Your instructions:
Locate the line that contains "You are a GUI". Retype it and every line after it to the end of the records, exactly, but not the pictures.

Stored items

- - - -

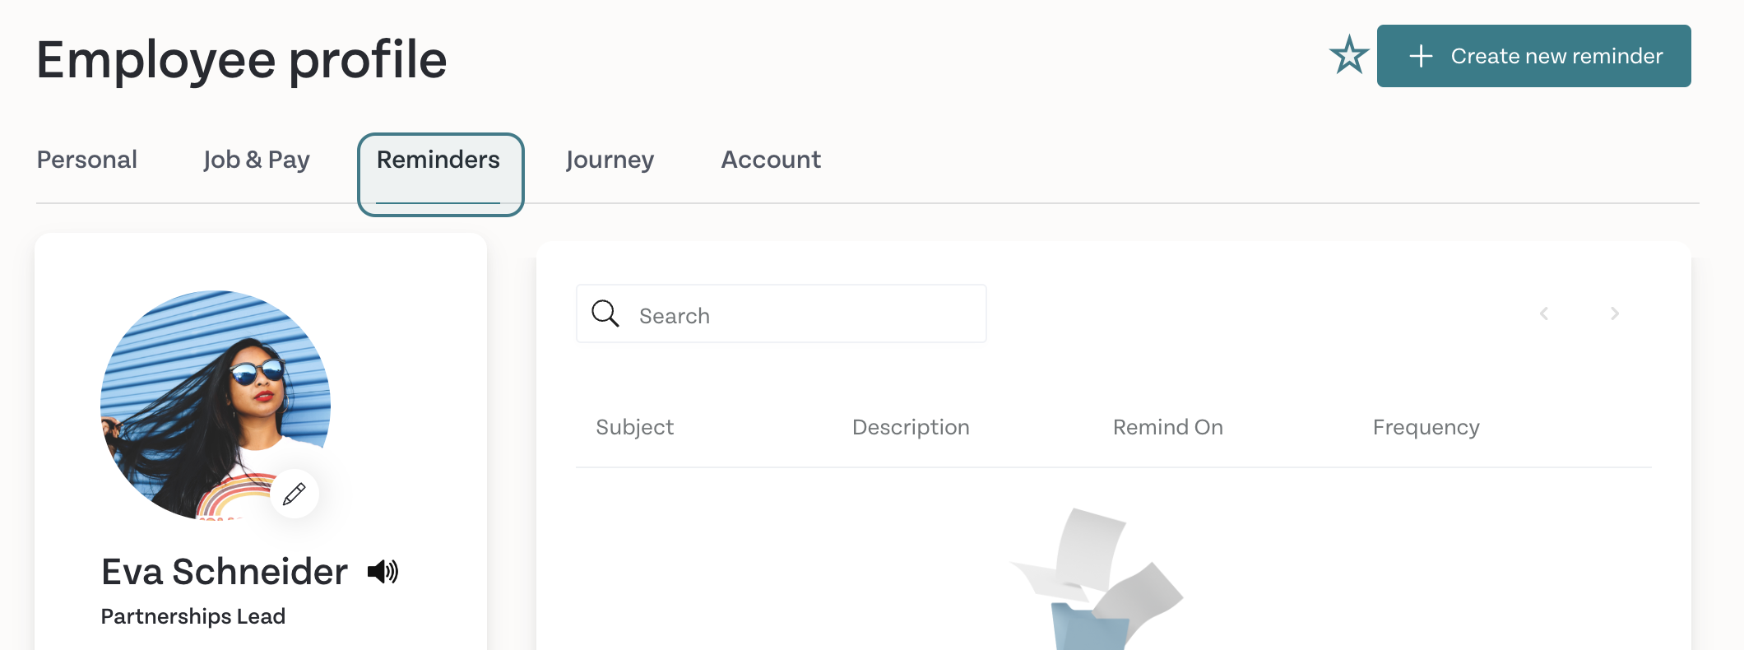
Task: Sort by Description column header
Action: [911, 427]
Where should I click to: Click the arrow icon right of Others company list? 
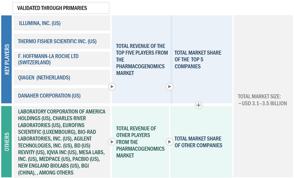[x=112, y=142]
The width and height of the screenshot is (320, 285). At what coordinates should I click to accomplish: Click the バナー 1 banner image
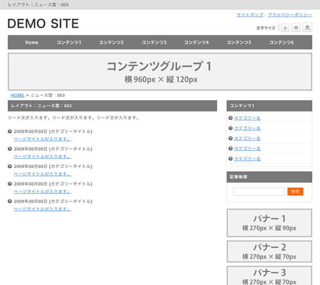[x=269, y=223]
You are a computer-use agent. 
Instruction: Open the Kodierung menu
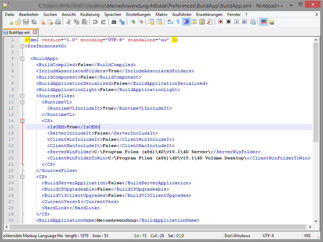[90, 15]
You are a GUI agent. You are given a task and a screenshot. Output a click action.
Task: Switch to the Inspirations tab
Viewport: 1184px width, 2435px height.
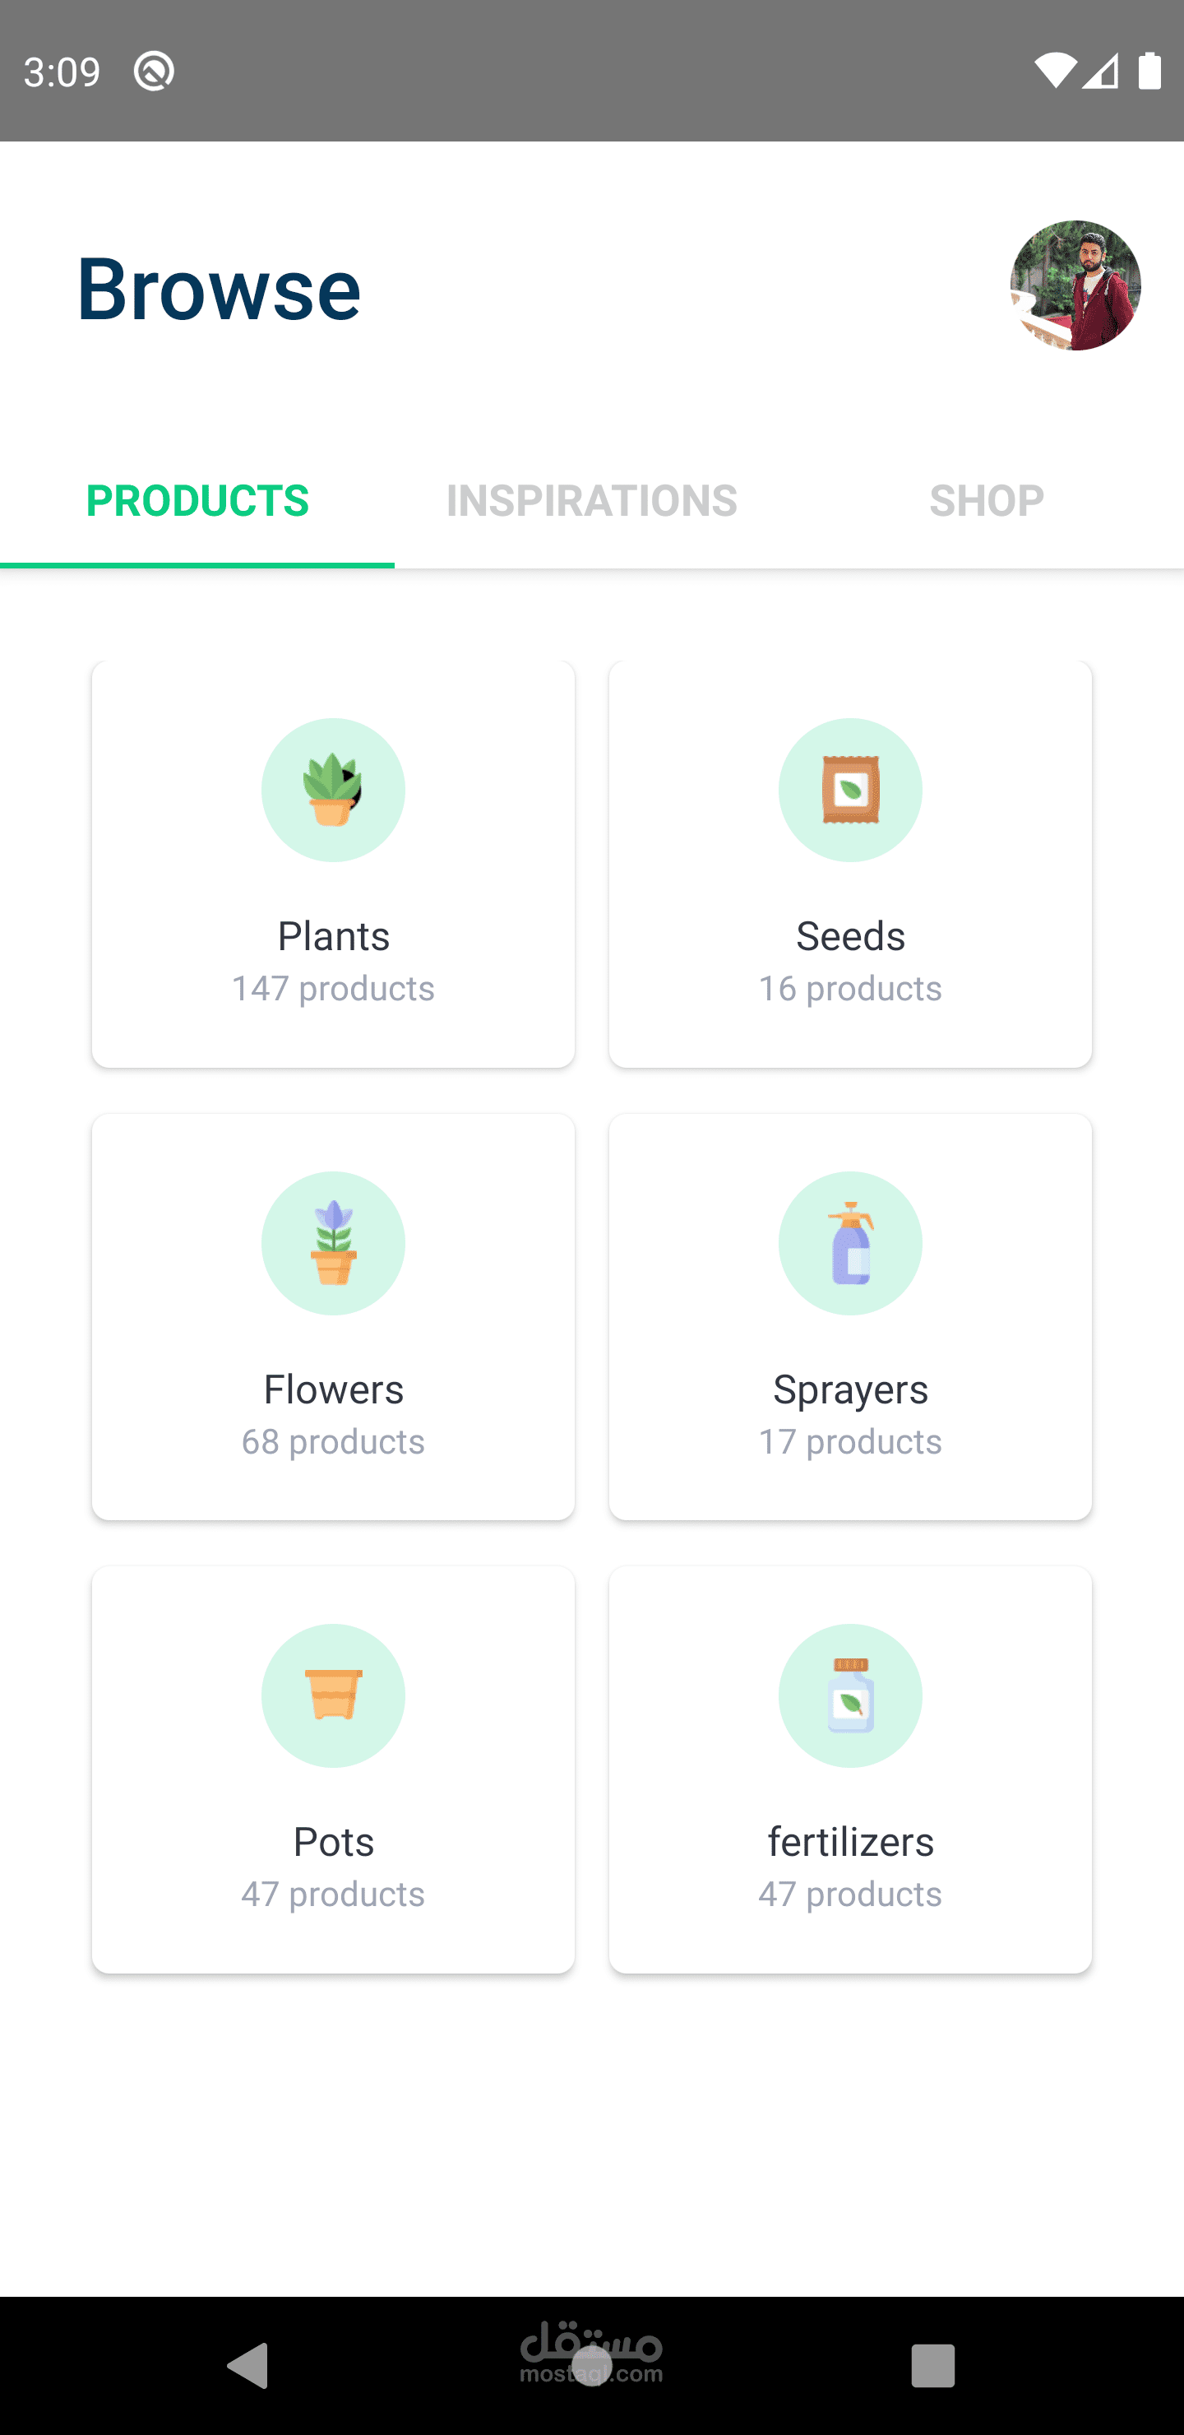pyautogui.click(x=592, y=501)
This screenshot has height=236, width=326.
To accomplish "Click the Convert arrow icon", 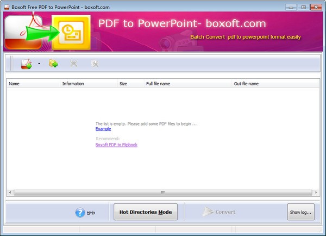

- - - -

Solution to this task:
You are a GUI agent. You are given a task and a screenshot. Output a click action.
Task: Switch to the Inspirations tab
Viewport: 1184px width, 2435px height.
pyautogui.click(x=592, y=501)
This screenshot has height=236, width=326.
To accomplish "Click the Convert arrow icon", 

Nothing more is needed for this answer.